■ **Problem**: Beginning with the line that holds "Where should I click to: Click the scientists" in the data below, give again every line through the one that holds "Click add more", exactly as written.

Listed entries Start Marker

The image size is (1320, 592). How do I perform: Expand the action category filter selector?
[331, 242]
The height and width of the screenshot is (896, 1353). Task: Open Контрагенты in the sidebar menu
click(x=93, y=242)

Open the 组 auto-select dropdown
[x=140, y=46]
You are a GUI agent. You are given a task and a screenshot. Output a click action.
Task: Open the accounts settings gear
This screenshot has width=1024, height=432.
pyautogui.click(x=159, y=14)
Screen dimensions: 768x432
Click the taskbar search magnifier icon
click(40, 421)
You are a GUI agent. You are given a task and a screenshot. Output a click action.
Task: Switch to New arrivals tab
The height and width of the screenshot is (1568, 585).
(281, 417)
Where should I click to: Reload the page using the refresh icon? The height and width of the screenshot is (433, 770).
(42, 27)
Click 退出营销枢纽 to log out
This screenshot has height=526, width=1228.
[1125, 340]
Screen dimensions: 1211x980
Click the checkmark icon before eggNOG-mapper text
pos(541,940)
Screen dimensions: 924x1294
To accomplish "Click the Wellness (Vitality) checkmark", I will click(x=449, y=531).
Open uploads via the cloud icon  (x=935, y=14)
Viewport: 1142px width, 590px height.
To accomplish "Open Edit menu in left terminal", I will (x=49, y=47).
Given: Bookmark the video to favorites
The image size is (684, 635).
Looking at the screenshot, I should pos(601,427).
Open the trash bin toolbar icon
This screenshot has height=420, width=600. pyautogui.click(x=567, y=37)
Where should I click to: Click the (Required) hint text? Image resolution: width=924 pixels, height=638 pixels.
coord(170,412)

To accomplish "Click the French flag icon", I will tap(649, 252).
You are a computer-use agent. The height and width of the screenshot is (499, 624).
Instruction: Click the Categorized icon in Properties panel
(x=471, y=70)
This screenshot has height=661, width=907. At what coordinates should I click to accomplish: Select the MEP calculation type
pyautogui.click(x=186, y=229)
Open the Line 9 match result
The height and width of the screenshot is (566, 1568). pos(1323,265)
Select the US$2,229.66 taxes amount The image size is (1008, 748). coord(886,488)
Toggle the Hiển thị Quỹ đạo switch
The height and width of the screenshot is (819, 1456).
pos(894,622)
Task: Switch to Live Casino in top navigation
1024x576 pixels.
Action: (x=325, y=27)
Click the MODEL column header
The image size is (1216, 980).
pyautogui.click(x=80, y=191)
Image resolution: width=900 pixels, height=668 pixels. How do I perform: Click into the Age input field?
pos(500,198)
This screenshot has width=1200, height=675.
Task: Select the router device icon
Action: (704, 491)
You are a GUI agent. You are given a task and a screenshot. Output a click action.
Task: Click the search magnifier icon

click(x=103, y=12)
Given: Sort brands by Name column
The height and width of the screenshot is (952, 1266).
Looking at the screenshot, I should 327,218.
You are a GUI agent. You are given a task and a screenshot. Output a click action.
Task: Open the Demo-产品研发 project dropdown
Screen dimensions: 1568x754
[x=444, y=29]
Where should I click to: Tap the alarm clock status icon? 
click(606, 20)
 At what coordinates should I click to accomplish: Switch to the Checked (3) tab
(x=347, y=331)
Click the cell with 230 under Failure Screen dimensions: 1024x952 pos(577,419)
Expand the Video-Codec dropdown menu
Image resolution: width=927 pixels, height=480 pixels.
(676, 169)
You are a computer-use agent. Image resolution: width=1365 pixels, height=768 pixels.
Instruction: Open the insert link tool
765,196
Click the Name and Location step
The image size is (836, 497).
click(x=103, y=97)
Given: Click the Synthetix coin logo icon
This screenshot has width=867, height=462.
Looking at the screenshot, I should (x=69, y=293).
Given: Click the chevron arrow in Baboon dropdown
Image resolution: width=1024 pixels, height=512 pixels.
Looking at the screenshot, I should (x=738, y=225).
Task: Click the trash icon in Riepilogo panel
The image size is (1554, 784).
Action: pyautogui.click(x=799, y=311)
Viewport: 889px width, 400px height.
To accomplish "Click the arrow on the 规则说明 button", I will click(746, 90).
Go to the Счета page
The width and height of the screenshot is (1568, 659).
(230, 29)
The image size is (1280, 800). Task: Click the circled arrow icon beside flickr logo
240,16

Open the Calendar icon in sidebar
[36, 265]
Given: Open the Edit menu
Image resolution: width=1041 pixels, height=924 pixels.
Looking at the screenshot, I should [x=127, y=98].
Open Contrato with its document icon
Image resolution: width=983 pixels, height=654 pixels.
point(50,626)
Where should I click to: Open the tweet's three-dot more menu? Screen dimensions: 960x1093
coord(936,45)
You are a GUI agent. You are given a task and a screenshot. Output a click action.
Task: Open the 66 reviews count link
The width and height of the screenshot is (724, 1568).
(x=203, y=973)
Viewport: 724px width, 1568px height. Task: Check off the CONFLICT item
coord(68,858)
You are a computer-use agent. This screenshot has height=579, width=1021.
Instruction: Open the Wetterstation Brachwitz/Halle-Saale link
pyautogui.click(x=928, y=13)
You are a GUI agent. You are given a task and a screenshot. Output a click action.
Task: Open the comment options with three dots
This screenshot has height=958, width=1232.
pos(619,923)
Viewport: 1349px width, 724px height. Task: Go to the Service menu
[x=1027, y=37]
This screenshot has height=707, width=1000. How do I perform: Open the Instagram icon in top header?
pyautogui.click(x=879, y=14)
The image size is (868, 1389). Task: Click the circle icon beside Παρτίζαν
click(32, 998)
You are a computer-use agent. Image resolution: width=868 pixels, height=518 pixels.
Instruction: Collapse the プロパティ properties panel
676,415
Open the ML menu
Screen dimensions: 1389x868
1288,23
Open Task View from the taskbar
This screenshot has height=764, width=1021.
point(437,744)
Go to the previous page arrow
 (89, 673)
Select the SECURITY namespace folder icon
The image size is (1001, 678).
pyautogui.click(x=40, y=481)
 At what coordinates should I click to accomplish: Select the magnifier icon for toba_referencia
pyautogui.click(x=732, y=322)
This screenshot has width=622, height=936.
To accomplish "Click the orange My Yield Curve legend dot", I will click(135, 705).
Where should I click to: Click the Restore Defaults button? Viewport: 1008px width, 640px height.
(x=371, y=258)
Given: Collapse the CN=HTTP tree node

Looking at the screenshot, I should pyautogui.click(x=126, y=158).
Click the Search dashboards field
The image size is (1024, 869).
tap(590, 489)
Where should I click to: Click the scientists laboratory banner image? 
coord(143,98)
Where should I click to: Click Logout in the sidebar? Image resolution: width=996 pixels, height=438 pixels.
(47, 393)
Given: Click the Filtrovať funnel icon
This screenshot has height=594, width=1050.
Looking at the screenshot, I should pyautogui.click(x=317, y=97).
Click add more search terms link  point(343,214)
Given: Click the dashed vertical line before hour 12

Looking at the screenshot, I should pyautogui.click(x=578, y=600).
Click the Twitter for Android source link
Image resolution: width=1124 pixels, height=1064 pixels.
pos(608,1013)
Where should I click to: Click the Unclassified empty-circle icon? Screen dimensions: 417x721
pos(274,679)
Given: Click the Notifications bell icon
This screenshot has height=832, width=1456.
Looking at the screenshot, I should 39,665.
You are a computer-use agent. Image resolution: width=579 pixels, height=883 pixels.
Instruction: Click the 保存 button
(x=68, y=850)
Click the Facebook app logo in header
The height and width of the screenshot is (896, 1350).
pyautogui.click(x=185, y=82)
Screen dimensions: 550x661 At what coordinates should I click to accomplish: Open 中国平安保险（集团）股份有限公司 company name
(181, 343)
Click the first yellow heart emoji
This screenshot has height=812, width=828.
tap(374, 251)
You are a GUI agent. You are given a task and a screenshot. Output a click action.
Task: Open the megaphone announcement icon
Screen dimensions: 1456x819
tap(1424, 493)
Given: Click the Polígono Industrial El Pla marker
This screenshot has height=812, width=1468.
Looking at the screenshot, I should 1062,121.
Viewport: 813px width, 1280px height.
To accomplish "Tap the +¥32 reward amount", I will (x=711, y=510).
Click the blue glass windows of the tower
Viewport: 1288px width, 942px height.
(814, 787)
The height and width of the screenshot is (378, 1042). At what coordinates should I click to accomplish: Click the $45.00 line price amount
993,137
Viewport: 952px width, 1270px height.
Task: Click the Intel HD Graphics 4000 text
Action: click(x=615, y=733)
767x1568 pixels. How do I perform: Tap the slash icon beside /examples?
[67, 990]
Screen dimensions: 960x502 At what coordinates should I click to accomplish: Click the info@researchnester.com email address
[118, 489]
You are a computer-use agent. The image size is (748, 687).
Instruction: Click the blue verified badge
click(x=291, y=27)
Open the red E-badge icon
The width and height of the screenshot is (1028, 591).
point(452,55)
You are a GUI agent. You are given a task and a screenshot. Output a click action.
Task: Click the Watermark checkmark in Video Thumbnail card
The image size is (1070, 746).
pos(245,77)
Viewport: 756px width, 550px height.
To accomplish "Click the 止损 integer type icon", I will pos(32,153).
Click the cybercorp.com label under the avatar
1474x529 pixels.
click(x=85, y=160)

Listed entries End Marker

■ **Reply to the exercise**:
Where should I click to: Click the scientists laboratory banner image? 
coord(143,98)
Where should I click to: Click Logout in the sidebar? Image resolution: width=996 pixels, height=438 pixels.
(47, 393)
Given: Click the Filtrovať funnel icon
This screenshot has height=594, width=1050.
Looking at the screenshot, I should pyautogui.click(x=317, y=97).
Click add more search terms link  point(343,214)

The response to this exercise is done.